- [What you have to do] Return only the stretch of the material below that begins with the line containing "October 2017 (475, 1814)" and ends with the line containing "September 2018 (481, 1628)", exactly; both of those lines belong to it.

- [Data provided]
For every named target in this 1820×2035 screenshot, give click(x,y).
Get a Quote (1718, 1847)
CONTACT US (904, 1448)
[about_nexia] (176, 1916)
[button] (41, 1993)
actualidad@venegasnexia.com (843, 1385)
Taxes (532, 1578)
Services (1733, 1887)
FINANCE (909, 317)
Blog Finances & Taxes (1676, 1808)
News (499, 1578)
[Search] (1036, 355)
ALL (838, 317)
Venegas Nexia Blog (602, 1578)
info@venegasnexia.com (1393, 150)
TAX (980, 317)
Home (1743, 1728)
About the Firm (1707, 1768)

--

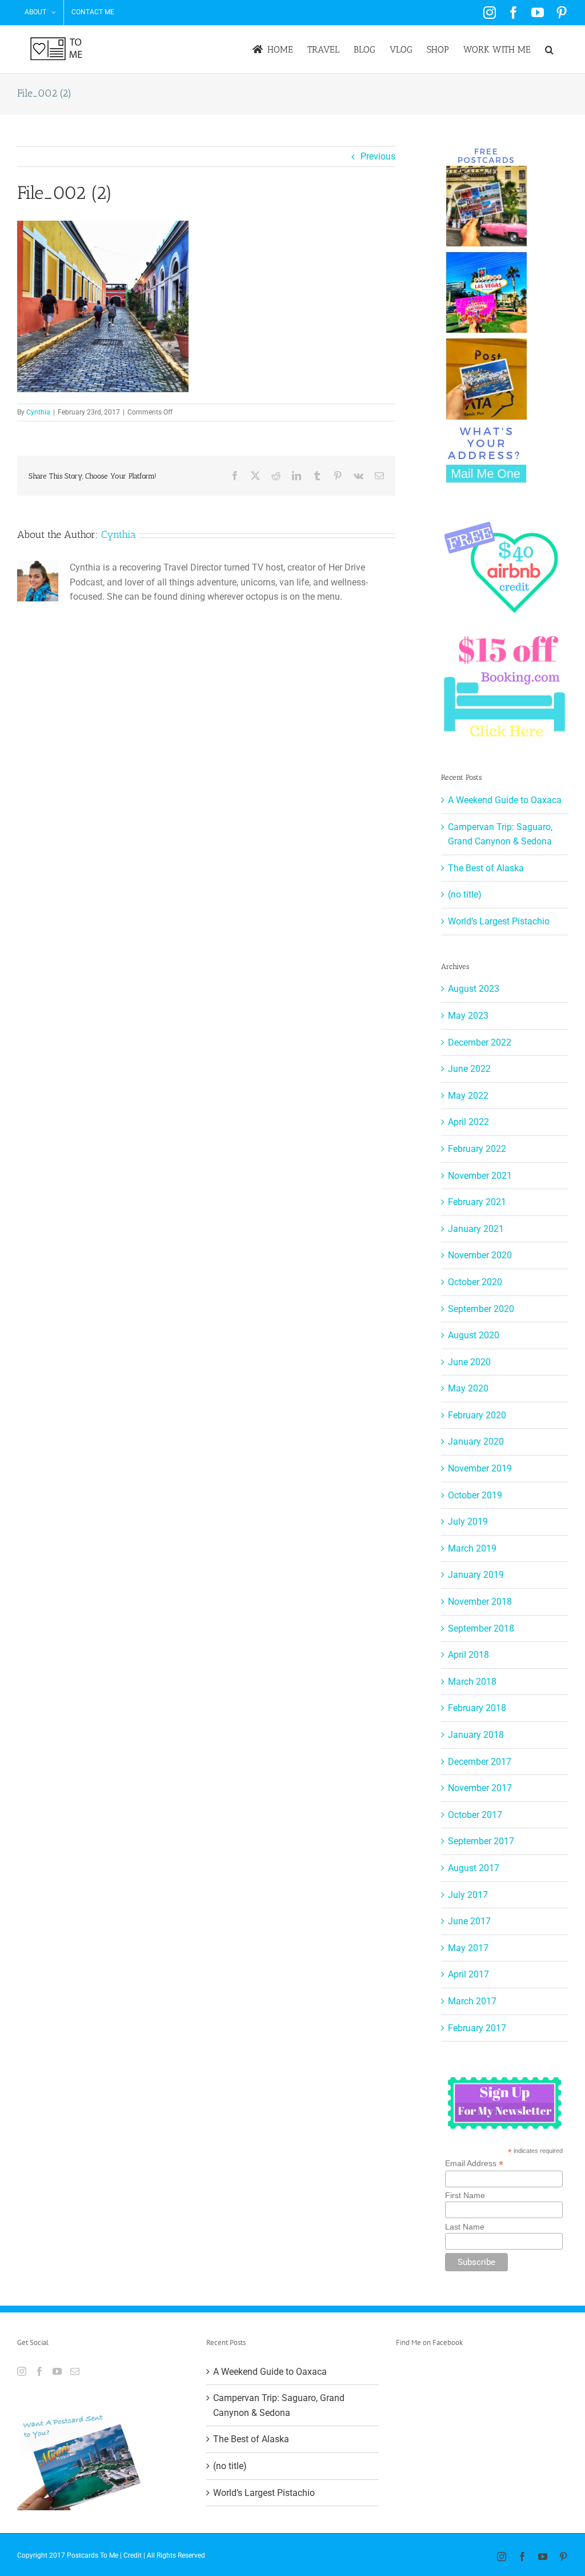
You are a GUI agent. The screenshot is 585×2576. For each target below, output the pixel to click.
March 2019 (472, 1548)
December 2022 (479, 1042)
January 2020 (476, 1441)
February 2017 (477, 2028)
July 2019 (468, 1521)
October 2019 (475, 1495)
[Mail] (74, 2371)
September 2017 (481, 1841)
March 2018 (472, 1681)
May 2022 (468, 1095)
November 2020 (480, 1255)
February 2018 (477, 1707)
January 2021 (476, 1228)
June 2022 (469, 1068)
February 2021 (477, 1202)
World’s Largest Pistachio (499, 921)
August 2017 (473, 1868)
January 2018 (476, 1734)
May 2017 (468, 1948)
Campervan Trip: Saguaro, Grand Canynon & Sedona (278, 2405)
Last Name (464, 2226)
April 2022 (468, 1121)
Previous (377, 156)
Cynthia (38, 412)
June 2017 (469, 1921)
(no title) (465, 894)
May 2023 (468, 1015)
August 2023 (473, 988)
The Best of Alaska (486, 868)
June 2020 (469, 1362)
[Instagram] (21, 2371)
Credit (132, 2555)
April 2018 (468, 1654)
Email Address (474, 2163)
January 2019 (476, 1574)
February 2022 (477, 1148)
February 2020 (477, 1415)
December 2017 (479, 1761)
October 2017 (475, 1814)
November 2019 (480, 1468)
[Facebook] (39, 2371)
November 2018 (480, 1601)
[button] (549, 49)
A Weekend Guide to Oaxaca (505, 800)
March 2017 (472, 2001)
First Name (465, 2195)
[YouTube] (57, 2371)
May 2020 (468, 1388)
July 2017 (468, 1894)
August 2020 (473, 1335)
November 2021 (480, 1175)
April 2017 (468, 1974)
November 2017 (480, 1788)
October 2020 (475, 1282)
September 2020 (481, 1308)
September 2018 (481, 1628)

* * *

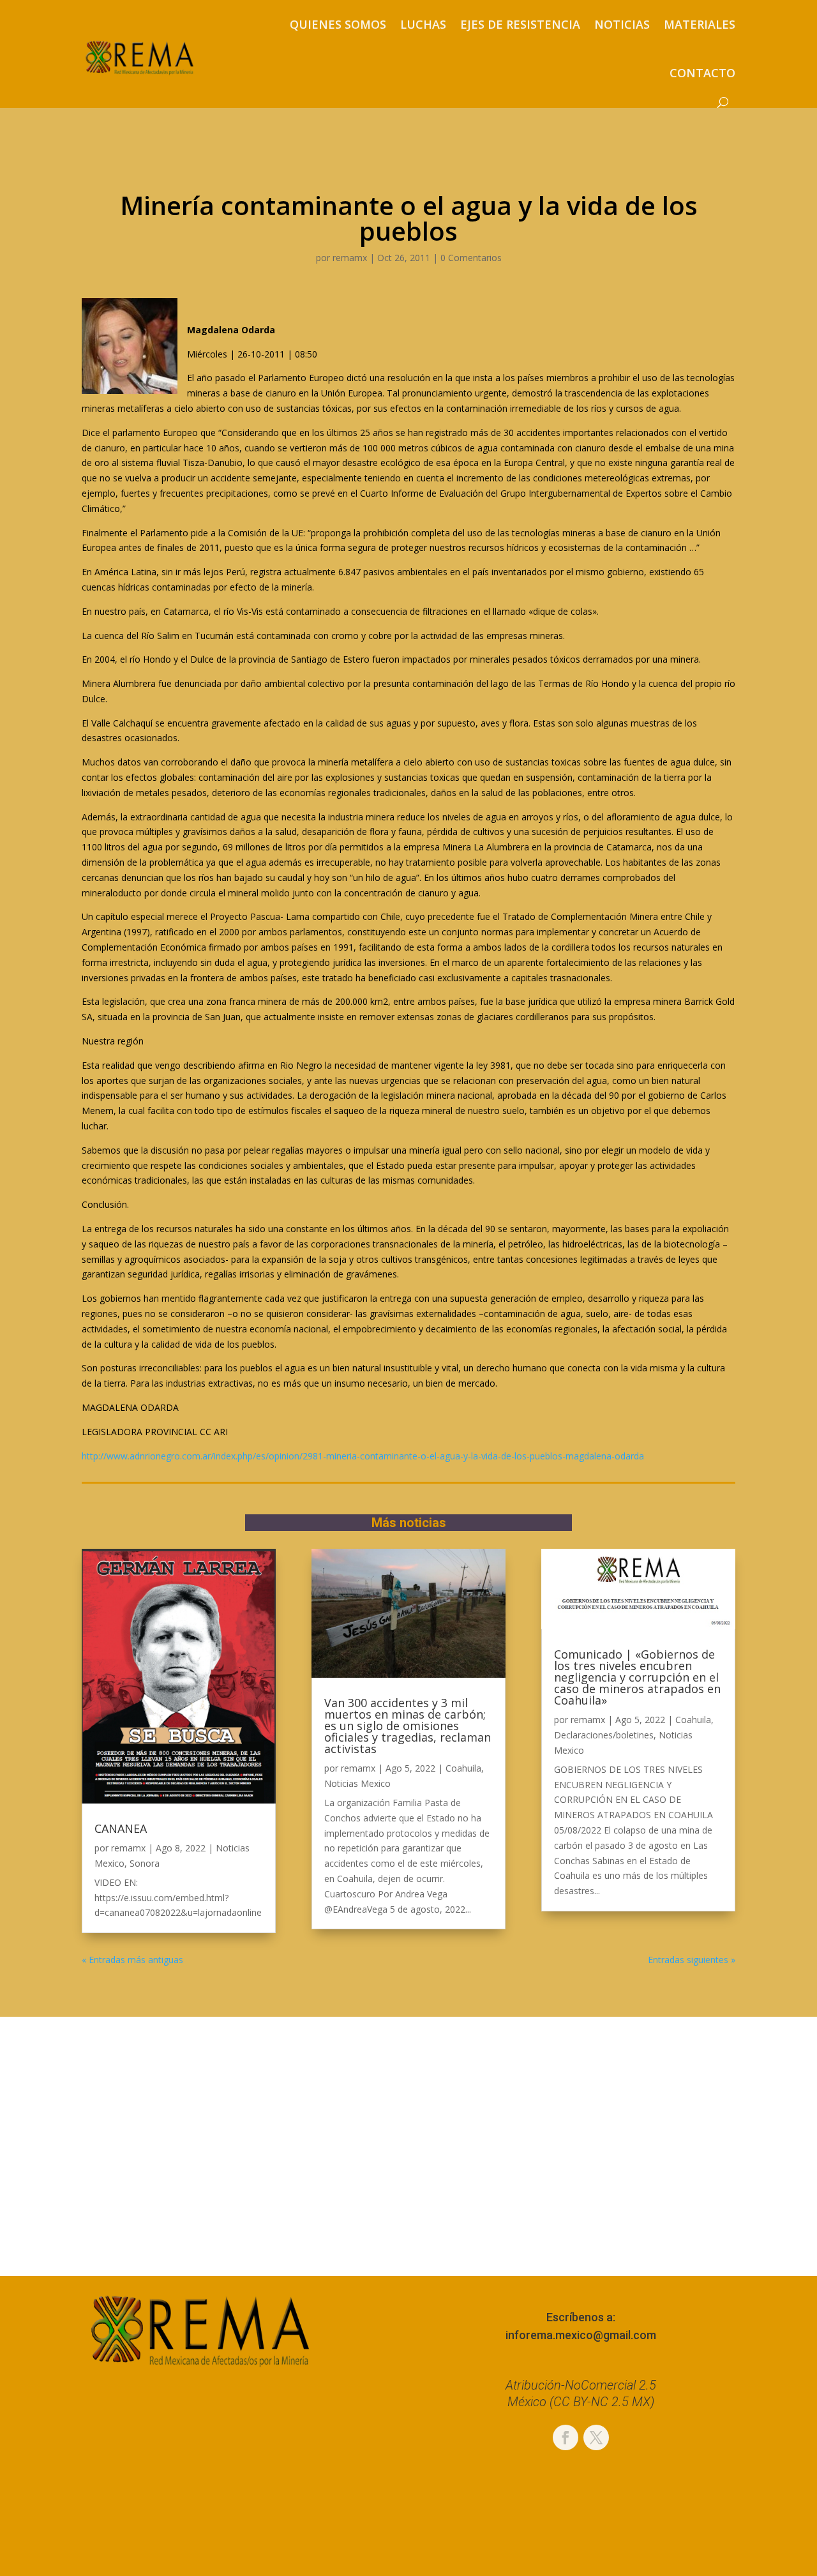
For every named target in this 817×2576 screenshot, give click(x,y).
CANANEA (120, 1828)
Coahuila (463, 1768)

- [Answer section]
October 2017 (475, 1814)
November 2019 (480, 1468)
[Facebook] (39, 2371)
November 2018 (480, 1601)
[button] (549, 49)
A Weekend Guide to Oaxaca (505, 800)
March 2017 (472, 2001)
First Name (465, 2195)
[YouTube] (57, 2371)
May 2020 (468, 1388)
July 2017 (468, 1894)
August 2020 (473, 1335)
November 2021 (480, 1175)
April 2017 (468, 1974)
November 2017 (480, 1788)
October 2020 (475, 1282)
September 2020 (481, 1308)
September 2018 (481, 1628)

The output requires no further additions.